October 15th, 2005 by insanestudent

I should really start making a concentrated effort to eat my elephant. That is, to tackle my revision. Finals coming up in three weeks. I’m having this unhealthy addiction to the Internet and blogs in particular, it’s eating up a lot of my time. But I just can’t help it. It’s bad, I know.

What’s to be done? I should lock my laptop up in a safe and throw the key into the lake in UM. But then again, I can’t lock up the university computer lab and throw the key into the said lake. So I would have to depend on good old self-discipline on this one.

This final exam is extremely important, because I need an undisputable pass to enable me to go for my elective. There’s a lot of material to cover, and I should be chipping away at the workload. I shouldn’t be here.

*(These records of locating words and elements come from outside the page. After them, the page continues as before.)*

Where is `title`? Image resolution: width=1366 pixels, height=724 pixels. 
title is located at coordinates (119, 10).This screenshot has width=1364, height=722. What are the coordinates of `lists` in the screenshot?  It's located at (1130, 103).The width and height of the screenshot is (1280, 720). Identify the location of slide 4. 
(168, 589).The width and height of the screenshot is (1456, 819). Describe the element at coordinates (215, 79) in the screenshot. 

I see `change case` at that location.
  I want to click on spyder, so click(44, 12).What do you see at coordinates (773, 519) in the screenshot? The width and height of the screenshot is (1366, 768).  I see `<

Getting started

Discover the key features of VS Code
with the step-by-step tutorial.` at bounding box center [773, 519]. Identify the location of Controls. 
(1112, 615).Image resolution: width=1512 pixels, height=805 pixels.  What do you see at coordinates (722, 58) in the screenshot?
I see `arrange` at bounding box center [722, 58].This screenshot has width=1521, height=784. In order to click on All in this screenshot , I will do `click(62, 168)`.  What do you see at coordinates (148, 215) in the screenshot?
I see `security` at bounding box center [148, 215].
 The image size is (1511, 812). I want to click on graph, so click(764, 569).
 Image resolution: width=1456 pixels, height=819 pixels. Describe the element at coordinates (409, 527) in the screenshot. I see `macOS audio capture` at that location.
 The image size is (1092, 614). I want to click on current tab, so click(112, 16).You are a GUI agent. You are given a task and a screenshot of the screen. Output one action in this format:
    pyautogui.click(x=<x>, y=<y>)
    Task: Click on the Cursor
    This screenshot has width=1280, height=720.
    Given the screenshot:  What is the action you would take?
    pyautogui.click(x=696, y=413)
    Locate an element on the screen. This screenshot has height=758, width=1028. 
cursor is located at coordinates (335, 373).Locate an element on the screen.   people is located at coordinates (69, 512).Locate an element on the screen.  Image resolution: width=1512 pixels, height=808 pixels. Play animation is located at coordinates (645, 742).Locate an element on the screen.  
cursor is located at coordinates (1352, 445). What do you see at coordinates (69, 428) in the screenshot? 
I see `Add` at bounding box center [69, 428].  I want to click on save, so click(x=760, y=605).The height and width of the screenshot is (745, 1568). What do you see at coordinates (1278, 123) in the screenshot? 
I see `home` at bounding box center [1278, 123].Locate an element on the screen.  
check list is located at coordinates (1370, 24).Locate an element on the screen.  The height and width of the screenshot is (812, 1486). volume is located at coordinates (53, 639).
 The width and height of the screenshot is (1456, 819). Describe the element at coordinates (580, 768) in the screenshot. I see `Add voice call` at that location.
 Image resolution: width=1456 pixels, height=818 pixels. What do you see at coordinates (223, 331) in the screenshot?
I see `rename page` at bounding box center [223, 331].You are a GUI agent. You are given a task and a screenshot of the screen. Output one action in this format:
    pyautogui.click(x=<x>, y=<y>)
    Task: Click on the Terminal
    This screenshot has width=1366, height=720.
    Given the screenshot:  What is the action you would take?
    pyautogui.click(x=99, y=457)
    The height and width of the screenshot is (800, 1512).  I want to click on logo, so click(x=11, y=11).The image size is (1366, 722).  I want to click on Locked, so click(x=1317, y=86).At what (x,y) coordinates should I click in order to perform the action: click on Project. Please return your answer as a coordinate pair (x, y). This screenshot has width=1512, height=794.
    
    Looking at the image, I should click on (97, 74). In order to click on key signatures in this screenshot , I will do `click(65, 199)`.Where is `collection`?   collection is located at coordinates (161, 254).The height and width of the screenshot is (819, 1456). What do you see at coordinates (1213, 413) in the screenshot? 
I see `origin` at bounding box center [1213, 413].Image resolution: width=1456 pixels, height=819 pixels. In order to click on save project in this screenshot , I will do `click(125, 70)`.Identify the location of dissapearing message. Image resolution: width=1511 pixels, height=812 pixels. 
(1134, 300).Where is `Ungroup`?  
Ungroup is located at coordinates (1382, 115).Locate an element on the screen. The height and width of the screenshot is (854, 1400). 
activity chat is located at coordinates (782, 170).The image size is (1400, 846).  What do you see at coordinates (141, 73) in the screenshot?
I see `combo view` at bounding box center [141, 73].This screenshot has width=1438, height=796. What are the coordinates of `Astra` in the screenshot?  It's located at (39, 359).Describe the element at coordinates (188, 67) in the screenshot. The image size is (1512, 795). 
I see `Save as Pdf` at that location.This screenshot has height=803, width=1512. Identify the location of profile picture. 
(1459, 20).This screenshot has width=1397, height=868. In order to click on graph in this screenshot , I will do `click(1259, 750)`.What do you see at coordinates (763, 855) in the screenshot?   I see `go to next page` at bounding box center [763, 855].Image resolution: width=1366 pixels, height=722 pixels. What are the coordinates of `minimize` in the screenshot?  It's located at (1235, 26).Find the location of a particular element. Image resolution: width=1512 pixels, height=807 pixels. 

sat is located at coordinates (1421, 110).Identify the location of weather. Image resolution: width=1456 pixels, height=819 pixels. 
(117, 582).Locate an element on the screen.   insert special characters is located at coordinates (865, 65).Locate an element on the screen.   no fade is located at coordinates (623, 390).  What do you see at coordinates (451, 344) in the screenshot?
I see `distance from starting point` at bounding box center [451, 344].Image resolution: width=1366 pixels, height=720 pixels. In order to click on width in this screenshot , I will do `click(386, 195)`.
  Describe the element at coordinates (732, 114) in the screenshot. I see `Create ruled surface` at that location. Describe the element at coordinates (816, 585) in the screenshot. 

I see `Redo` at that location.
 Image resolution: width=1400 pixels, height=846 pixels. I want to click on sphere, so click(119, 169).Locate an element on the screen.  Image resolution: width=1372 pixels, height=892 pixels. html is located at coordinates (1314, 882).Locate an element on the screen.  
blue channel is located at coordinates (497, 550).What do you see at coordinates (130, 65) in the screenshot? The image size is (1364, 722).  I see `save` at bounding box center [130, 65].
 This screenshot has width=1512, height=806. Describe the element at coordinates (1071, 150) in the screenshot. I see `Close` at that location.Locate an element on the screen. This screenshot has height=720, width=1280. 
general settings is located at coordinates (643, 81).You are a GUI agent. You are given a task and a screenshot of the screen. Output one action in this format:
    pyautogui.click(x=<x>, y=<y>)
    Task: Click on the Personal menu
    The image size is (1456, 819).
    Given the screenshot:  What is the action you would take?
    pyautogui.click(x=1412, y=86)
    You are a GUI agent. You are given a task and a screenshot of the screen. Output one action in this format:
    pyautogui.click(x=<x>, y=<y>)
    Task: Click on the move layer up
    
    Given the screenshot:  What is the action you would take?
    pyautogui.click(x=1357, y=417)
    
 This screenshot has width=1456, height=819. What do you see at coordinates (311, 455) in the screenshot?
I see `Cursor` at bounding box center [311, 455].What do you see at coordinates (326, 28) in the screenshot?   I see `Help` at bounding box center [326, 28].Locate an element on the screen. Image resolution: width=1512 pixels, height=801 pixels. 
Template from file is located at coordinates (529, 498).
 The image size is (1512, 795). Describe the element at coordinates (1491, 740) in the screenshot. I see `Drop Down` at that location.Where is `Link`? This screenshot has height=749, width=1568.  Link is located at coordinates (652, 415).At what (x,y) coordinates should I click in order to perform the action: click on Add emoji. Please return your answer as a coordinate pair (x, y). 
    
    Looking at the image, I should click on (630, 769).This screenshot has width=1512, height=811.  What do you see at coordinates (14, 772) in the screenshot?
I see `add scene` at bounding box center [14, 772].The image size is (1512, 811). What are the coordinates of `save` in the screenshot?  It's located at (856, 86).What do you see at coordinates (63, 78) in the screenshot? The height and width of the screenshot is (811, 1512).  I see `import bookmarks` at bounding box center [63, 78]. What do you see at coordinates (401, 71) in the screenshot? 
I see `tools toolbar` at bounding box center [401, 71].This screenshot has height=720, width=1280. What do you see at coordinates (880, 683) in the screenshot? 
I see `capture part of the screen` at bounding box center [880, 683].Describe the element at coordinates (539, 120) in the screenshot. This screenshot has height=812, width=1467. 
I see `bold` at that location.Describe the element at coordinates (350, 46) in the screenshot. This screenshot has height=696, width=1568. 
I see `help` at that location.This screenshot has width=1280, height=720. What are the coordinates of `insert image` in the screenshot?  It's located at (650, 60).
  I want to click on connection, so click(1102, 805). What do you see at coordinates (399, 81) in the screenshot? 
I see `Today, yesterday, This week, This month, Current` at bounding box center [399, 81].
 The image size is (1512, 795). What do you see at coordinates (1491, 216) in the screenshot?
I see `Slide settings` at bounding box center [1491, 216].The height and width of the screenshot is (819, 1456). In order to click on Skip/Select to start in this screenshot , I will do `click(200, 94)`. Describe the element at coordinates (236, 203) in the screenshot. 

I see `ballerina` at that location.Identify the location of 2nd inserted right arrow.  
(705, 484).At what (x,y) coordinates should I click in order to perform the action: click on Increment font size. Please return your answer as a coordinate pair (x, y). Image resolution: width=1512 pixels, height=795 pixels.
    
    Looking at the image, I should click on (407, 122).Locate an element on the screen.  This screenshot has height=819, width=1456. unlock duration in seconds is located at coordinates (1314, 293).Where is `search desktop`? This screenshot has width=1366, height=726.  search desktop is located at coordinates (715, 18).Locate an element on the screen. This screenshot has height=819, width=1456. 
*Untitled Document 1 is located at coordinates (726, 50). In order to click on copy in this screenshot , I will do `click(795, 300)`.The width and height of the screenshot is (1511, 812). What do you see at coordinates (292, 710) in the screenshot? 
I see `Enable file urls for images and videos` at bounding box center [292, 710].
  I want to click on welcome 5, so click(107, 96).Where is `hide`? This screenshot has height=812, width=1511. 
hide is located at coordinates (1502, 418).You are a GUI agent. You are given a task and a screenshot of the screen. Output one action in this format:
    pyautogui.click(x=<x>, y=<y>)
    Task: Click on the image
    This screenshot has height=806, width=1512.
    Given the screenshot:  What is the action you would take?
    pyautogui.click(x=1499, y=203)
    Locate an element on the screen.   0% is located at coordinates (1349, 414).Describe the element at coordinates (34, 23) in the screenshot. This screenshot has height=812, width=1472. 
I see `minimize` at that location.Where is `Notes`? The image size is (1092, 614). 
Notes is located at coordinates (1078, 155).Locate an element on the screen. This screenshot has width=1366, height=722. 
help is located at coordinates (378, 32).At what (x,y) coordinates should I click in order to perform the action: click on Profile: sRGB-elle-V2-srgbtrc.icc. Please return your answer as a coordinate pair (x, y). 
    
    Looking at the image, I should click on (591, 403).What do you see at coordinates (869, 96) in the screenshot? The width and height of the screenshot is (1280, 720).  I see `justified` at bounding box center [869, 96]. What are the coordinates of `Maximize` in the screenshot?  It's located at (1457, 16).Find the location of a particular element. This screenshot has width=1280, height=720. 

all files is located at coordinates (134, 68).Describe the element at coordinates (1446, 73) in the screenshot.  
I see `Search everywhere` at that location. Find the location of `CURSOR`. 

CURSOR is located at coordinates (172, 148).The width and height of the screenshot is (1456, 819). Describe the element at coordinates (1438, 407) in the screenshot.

So goodbye, Chronicles. For now.

Childbirth is not pretty

October 11th, 2005 by insanestudent

Mothers out there(though I doubt if any mother would read this), how does childbirth really feels like? Is it really THAT painful? I was in the labour ward earlier, and despite the seriousness of it all, I secretly found it kind of amusing, really. There was a lady who was screaming her lungs out "Tolong, tolong!AAAHHHH!!!!" as the nurse was trying to assist the delivery. She will scream, SCREAM, each time the nurse touches her uh, vagina. And I think all that screaming and loud verbal stuff became infectious and another lady in another cubicle starting screaming at the top of her lungs too. So we had two screaming ladies in the ward and it was great. A real boost for the nurses and doctors, something to wake them up from postprandial lethargy.

I know it’s mean but it’s really kind of scary when you see the ladies in labour. I have many times caught myself thinking if the ladies in labour, especially the primigravidas(1st childbirth), have some sort of psychiatric disorder, what with their wide-eyed look and contorted facial expressions and incomprehensible sounds coming from their mouths. The first time I was in the labour room, I was looking at the CTG by the bed when the mother reached her hands out. I sorta flinched a little and almost ran away. I was afraid she was going to grab me and sink her nails into my skin and not let go for the next hour, like in tv. Thank goodness I forced myself to stay put and patted her hand, albeit a little stiffly. I still get that fear sometimes, although much much less. And oh, the look that they give you when they’re in pain. It’s the "DO SOMETHING!" look that sends lightnings of erm.."do something" into you. Being a helpless medical student whose job description is To Observe, you either feel sorry for them, berate yourself for not being able to help, or you just give them a weak smile, which they can’t see anyway because of the face mask.

All I can say is, forgive me ladies. For laughing at you. My payback shall be severe, I’m sure.